--- Task ---
Print the lines from the one containing "Where should I" through the end of the listing below, exactly as written. Any pictures stay out.

Material provided section start

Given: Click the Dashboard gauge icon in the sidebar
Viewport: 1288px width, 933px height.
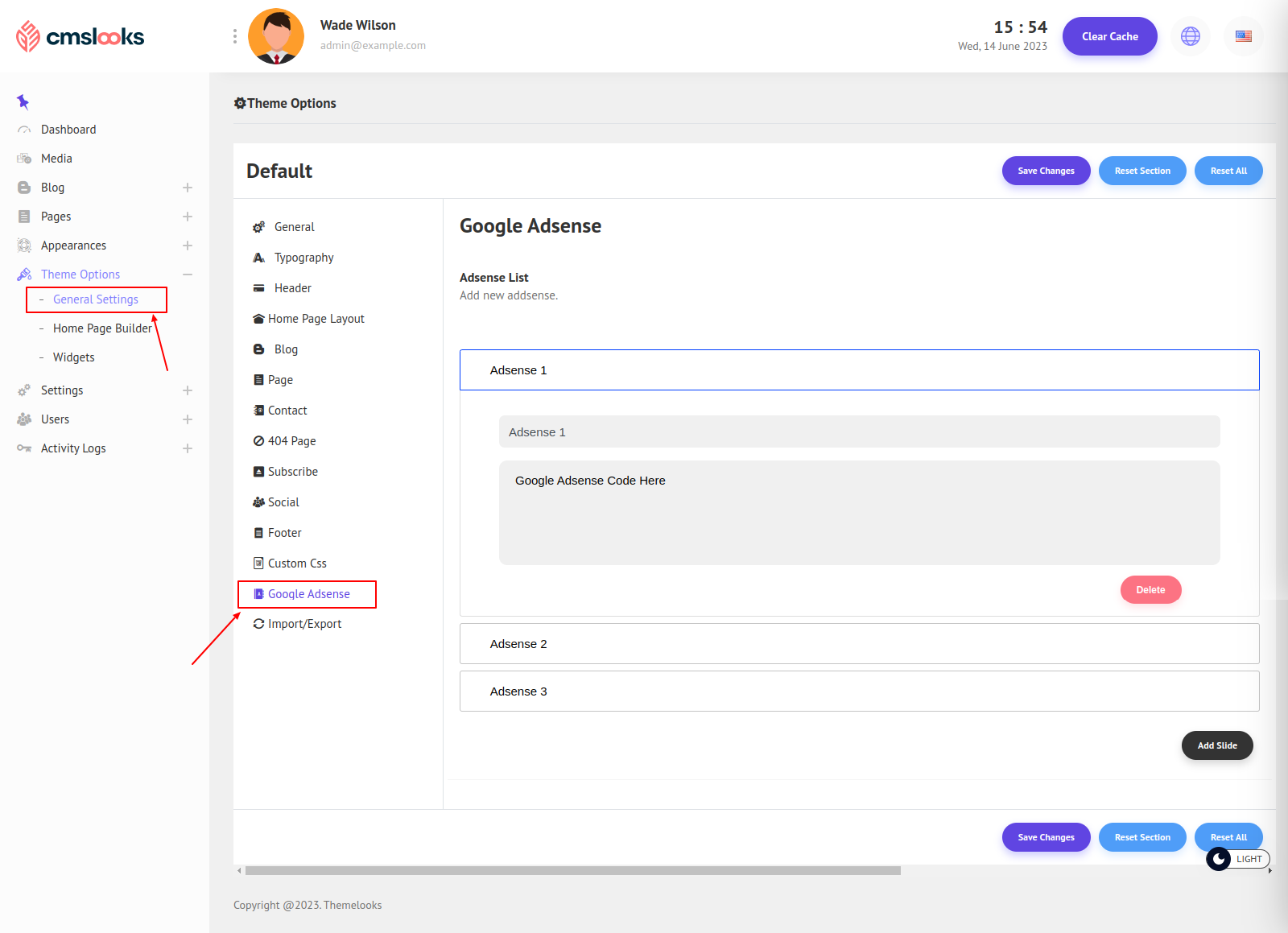Looking at the screenshot, I should 24,130.
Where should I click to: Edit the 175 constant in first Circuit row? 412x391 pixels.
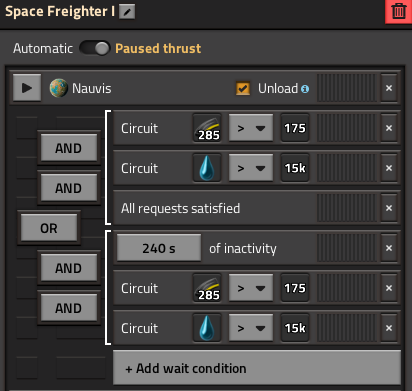[295, 128]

Material provided section end

--- Task response ---
Where should I click to: Edit the 175 constant in first Circuit row? 412x391 pixels.
[295, 128]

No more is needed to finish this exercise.